*Task goal*
Compute how many lines in the data below hold the word "left", then report that number with nothing else.
====== Task input
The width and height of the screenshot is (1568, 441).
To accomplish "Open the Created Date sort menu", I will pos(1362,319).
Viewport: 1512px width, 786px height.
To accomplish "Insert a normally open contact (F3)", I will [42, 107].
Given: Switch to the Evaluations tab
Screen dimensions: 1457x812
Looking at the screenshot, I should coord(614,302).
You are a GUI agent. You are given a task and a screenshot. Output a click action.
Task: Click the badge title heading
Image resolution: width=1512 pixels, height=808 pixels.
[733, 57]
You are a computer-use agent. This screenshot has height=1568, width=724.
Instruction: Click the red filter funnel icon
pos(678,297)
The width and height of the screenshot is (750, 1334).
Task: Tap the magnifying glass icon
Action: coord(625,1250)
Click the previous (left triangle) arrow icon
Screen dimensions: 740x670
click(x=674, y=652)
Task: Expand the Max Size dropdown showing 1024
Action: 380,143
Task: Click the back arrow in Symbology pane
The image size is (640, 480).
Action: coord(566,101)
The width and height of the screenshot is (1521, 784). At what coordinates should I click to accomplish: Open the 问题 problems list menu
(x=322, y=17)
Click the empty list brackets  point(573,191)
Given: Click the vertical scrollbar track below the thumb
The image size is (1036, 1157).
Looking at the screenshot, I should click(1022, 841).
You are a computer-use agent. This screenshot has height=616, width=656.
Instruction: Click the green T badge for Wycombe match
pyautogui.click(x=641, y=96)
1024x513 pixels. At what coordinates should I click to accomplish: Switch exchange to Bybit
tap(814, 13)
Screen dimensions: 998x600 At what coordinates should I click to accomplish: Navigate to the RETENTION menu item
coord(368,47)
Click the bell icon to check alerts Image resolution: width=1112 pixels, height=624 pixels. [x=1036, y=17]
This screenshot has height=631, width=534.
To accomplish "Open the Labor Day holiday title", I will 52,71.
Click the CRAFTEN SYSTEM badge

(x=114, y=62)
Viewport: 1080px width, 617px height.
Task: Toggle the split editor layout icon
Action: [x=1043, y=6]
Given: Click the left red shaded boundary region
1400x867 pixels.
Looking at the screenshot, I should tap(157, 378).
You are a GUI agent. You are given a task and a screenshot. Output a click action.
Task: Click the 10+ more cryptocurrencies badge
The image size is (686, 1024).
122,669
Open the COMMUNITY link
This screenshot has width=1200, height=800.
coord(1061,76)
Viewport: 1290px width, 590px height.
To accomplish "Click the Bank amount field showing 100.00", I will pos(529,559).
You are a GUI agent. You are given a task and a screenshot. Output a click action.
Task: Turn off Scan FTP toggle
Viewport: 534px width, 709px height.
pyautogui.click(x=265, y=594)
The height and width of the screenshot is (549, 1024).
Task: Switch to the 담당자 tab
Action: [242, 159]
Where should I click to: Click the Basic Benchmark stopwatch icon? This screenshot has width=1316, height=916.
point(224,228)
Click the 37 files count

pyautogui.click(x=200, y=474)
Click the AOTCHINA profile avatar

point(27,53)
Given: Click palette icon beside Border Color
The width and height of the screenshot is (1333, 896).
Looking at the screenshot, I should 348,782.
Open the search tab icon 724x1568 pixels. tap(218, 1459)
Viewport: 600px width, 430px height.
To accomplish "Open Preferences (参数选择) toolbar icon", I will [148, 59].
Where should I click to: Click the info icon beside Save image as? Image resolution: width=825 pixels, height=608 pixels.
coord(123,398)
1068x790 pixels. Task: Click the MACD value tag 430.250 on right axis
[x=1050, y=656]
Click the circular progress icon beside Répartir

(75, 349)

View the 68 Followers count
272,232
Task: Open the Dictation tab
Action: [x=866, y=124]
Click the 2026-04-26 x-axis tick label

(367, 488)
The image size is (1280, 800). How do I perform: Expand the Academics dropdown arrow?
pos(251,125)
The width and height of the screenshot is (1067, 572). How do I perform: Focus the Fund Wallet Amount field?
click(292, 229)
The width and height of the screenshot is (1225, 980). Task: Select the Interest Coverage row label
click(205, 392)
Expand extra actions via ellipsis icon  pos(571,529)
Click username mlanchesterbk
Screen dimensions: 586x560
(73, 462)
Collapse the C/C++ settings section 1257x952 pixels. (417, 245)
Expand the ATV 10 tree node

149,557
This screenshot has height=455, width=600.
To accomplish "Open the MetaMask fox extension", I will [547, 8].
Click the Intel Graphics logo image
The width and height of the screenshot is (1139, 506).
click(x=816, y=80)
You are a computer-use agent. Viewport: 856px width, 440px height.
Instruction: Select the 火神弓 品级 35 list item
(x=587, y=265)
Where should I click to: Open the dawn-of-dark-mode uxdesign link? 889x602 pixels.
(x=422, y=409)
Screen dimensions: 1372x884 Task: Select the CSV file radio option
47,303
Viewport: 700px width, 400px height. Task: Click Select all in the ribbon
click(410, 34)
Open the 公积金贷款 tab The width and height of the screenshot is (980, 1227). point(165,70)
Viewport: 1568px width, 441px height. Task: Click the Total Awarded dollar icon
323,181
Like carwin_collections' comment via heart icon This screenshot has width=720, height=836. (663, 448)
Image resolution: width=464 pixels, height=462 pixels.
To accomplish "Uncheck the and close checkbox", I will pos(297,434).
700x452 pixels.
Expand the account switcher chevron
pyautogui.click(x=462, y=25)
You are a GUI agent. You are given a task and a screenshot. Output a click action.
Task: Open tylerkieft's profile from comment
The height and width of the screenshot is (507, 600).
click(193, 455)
============
*Answer box*
2